The IEA forecasts global electricity demand will grow by around 4% in both 2024 and 2025 — a growth rate higher than any year since 2007 — and up from the 2.5% seen in 2023. 

Intense heatwaves in the first half of this year were exacerbated by global heating caused by the burning fossil fuels and became a “significant driver” of rising electricity demand due to increasing use of air conditioning, the IEA reported in its Electricity Mid-Year Update. 

As demand rises, the IEA forecasts that the portion of the world’s electricity generated by renewable energy sources such as wind would grow this year and next, with their share of global electricity forecast to rise from 30% in 2023 to 35% in 2025. 

Solar power will meet around half of the growth in global electricity demand over 2024 and 2025, the IEA forecasts, with solar and wind combined contributing up to three quarters of the forecast growth through 2025. 

Meanwhile, wind and solar combined will exceed hydropower’s contribution to electricity generation in 2024, the report predicts. 

Thanks to the large growth in renewable electricity generation, it will surpass coal’s contribution by 2025, underlining its growing importance around the world, the IEA forecasts.

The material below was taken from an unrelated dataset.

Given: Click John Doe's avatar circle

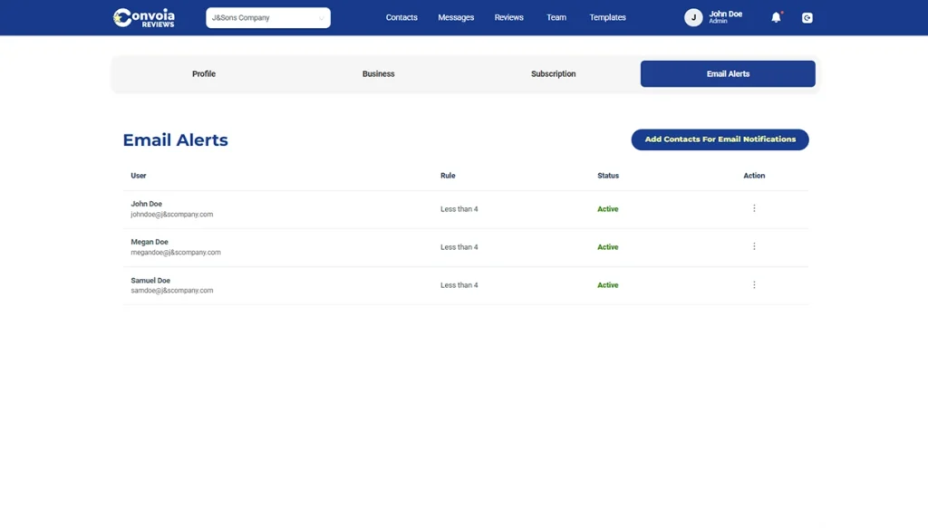Looking at the screenshot, I should [693, 17].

However, the IEA does not expect global power generation from coal to fall this year due to strong demand, particularly in the major industrial economies of China and India. 

“In 2024, the massive gains in wind and solar generation globally, combined with the recovery in hydropower in China, constrained the increases in electricity output from fossil fuels. As a result, we expect CO2 emissions to remain relatively flat, up about 0.5%,” the report reads. 

Its executive summary adds: “Carbon dioxide (CO2) emissions from the global power sector are plateauing, with a slight increase in 2024 followed by a decline in 2025.” 

The findings of the report were welcomed by energy think tank Ember. 

“We’re heading fast towards an electric future, with so much of the rise in energy demand coming from electricity,” Dave Jones, the group’s insight director, said. 

“Renewable electricity has a dual role – not only to replace coal and gas power plants – but also to meet this rise in electricity demand. Therefore, we need to be building renewables at double speed, to make power sector emissions fall as fast as they need to.”